Ils ont cent ans d’écart, usent de matériaux différents. L’un, né en 1861, sculpte, fut le praticien de Rodin, dont il s’émancipe à partir de 1905, en simplifiant les formes, délaissant les rugosités, aspirant à une structure plus dense. L’autre, né en 1957, peint (pas seulement) ; il a inventé un geste pictural propre, par lequel on reconnait immédiatement ses tableaux à l’aspect mouillé, comme saisi à travers des larmes ou une vitre humide, effet qu’il obtient en mélangeant des pigments à de la cire d’abeille puis en chauffant la surface de la toile au fer à repasser, l’ayant préalablement recouverte d’un film plastique. Il en résulte un aspect brouillé, troublé, qui pulvérise la netteté des images – photographies du réel – dont le peintre s’inspire.
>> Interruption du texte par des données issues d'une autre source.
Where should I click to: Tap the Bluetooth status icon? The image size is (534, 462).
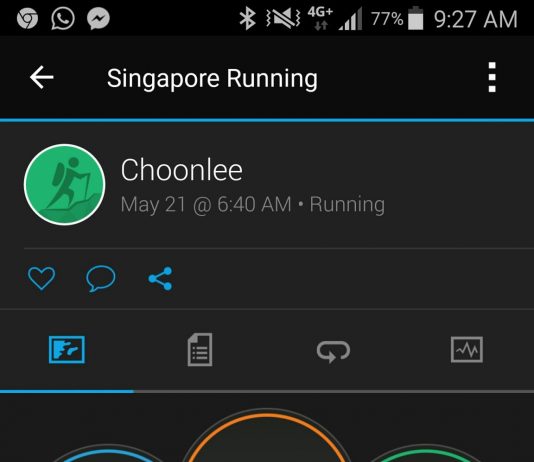click(x=247, y=18)
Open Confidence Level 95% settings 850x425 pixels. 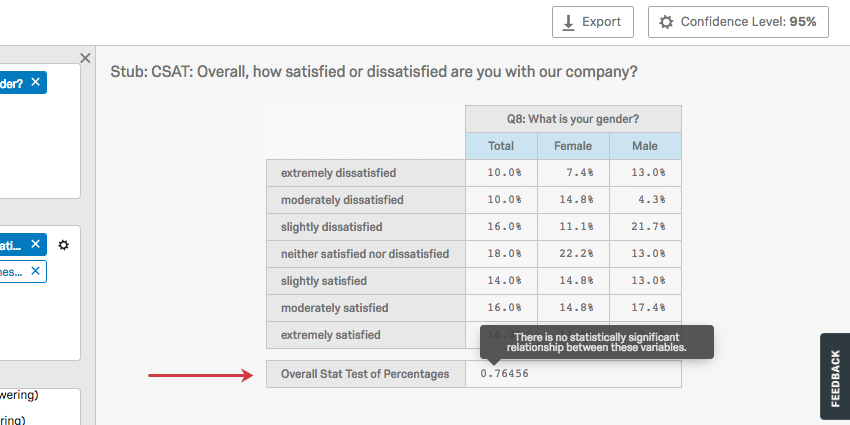(x=738, y=22)
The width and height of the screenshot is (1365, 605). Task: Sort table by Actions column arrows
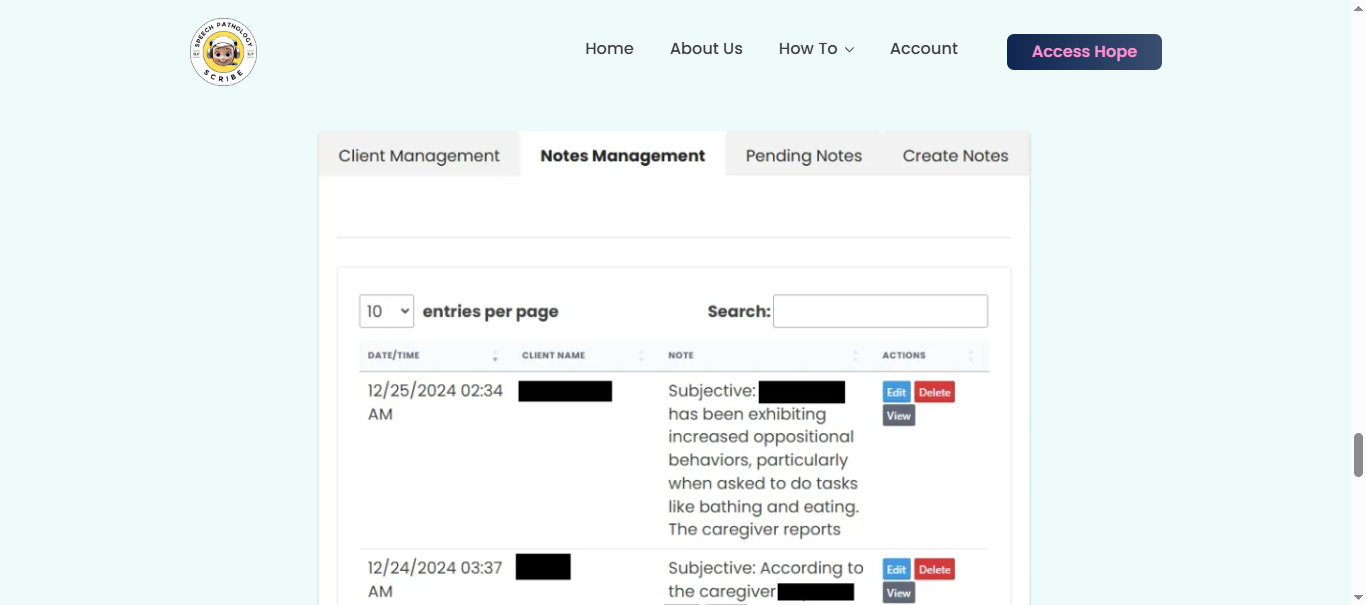tap(970, 356)
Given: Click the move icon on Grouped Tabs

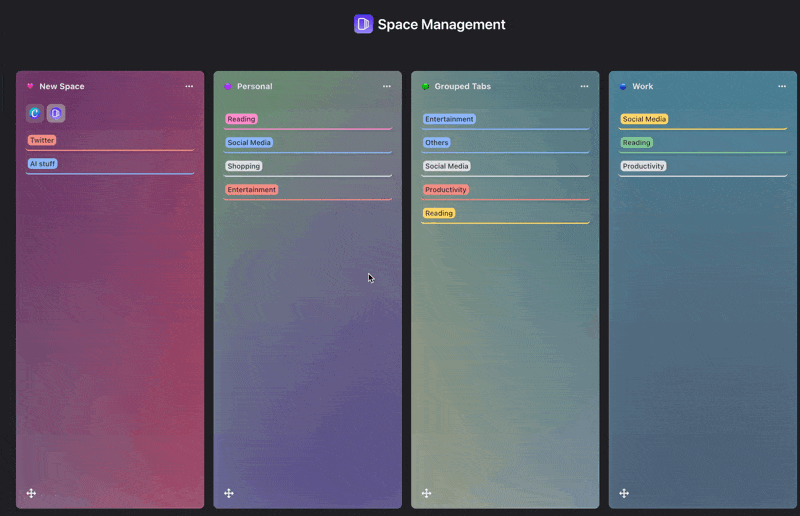Looking at the screenshot, I should click(x=426, y=493).
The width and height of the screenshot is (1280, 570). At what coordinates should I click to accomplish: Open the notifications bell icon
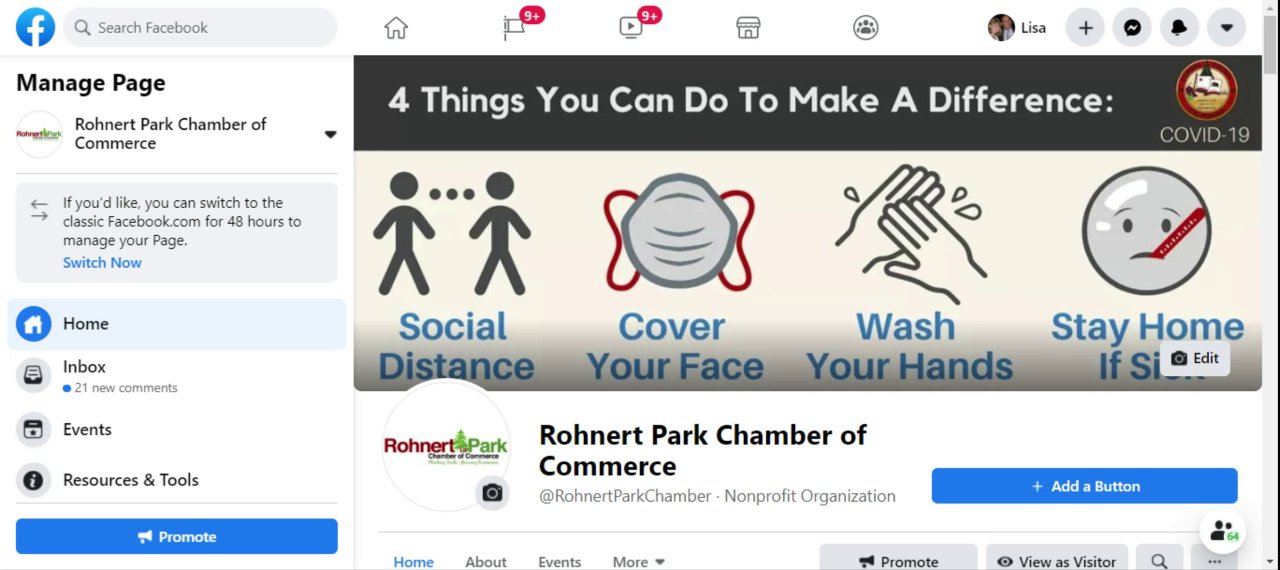click(1179, 28)
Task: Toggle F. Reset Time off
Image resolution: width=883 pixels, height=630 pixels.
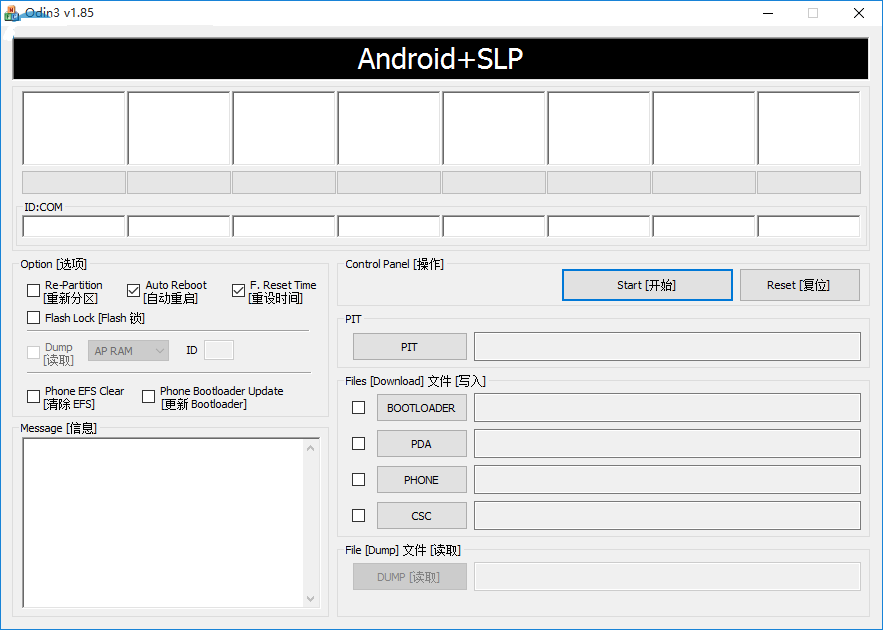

Où est l’état d’âme partagé, dans quelles œuvres se trouvent la sensation commune, l’écho ou le contraste qui pourrait mener de l’un à l’autre ? La scénographie organise, délicatement, sans insistance, les conditions de la rencontre ; en installant des œuvres en presque face-à-face, en les faisant se regarder de loin. Sur une même ligne, quoiqu’en léger décalé, se succèdent les gueules béantes de Bourdelle et les têtes sauvages en bois, taillées à la tronçonneuse, de Philippe Cognée. Ses « têtes d’homme » évoquent, par leurs yeux absents et leurs nez triangulaire, les énigmatiques figures de l’île de Pâques.